Sound and fury at CFPB racial discrimination hearing
CFPB execs skip hearing on abuse at agency
There was a certain level of disingenuousness that went beyond the usual political posturing at the House Oversight & Investigation Subcommittee investigating discrimination and retaliation at the Consumer Financial Protection Bureau Wednesday morning.
It was a morning of allegations and jockeying for position, with one victim telling the tale, one investigator making her report, and not one of the CFPB’s senior executives present.
On the table were 115 employee grievances, 85 informal complaints, and the testimony of two women who experienced the CFPB management response to the allegations first hand.
In a hearing with partisan heat just simmering, Democrats opened by demanding a standard of proof of the allegations that they’d never demand in any other similar investigation.
Meanwhile, Republicans – who want to keep pressure on the CFPB on as many fronts as possible – seemed to be embracing the vague, controversial legal theory of disparate impact, which says even if there is no discrimination, if the outcome isn’t racially balanced, then there is discrimination anyway.
Having U.S. Rep. Al Green, D-Texas, saying that he wants to make headway and not headlines in anything related to racial discrimination was, in fact, one of the ironies in a morning of ironies.
The hearing Wednesday came after a story in the American Banker detailed a pattern of personnel problems including evidence that “the CFPB's own managers have shown distinctly different patterns in how they rate employees of different races.”
According to “confidential agency data” reviewed by the American Banker, “CFPB managers show a pattern of ranking white employees distinctly better than minorities in performance reviews used to grant raises and issue bonuses. Overall, whites were twice as likely in 2013 to receive the agency’s top grade than were African-American or Hispanic employees.”
Chairman Patrick McHenry, R-N.C., said his office has received an "outpouring" of complaints from CFPB employees since the allegations came to light.
Democrats on the subcommittee repeatedly called for broader hearings about discrimination in all regulatory agencies, even as Green and ranking Democrat U.S. Rep. Maxine Waters, D-Calif., had called on this hearing to be canceled.
The CFPB declined to send anyone to the hearing despite invitations.
"I do not see this as the end, I see this as the beginning,” Green said. “We cannot focus on one regulator."
But Republicans on the committee said that the allegations from witnesses Wednesday were part of a broader problem at the CFPB.
Angela Martin, who was hired directly by CFPB director Richard Cordray, said she was a victim of discrimination and employee retaliation at the hands of the CFPB’s leadership, and that many of the staff at the CFPb have come to her with similar complaints, but they are afraid to report problems for fear that they will suffer the same retaliation she has.
"When you look at me, you must see dozens of employees in my stead," Martin said.
The second witness was Misty Raucci, former Investigator for the Defense Investigators Group.

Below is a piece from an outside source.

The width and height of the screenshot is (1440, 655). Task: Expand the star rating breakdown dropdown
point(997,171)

She was tasked by the CFPB to look into allegations of discrimination, and when she concluded that Martin was indeed the victim of retaliation, the CFPB attacked her and her report as unreliable and based on anonymous sources.

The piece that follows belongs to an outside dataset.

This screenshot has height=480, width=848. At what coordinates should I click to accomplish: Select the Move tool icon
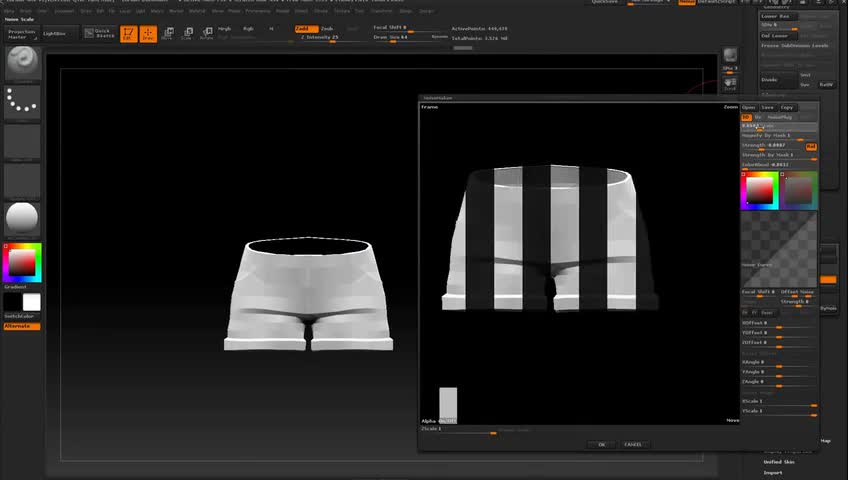tap(167, 34)
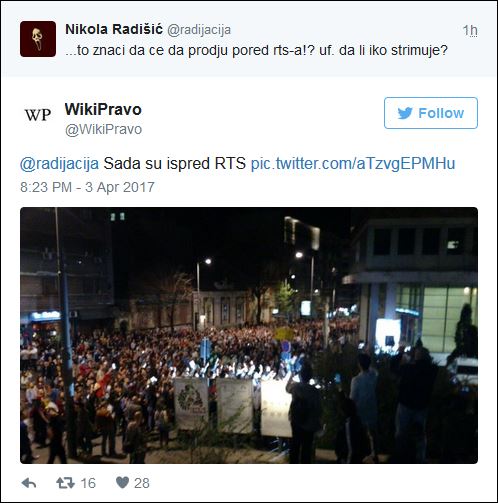Open the @radijacija mention in reply
The height and width of the screenshot is (503, 498).
click(x=59, y=164)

Raucci said that when she completed her report – commissioned by the CFPB – that same CFPB leadership tried to discredit it.
Martin cited a complete disregard for employee rights, a corrosive management and working environment, and the “Bureau’s perpetual failure to uphold its own EEO policy.”
She also talked of the pay disparity among similarly experienced and educated CFPB employees based on gender and race, with the gap reaching as high as $60,000 for some positions.
Democrats seemed less concerned with Martin’s allegations than on protecting the reputation of the CFPB.
“You would not like your testimony to be used to weaken the CFPB?” Green asked, several times.
House Financial Services Committee Chairman Jeb Hensarling, R-Texas, broke his usual rule of not speaking at subcommittee hearings. He said the problems mentioned by the witnesses “Appears to be the tip of the iceberg.”
Waters’ tone changed dramatically toward the end of the questioning of the witnesses. She said she effusive, saying she was overjoyed that the committee was hearing about allegations of racism in a hearing she tried to have canceled.
“We welcome your new tone – remarkably different from tone of your letter,” McHenry said to Waters.
Waters and Green issued a formal, written request after the hearing for a new hearing with senior management the CFPB, to allow members a more appropriate forum to evaluate and discuss the CFPB’s personnel policies and practices.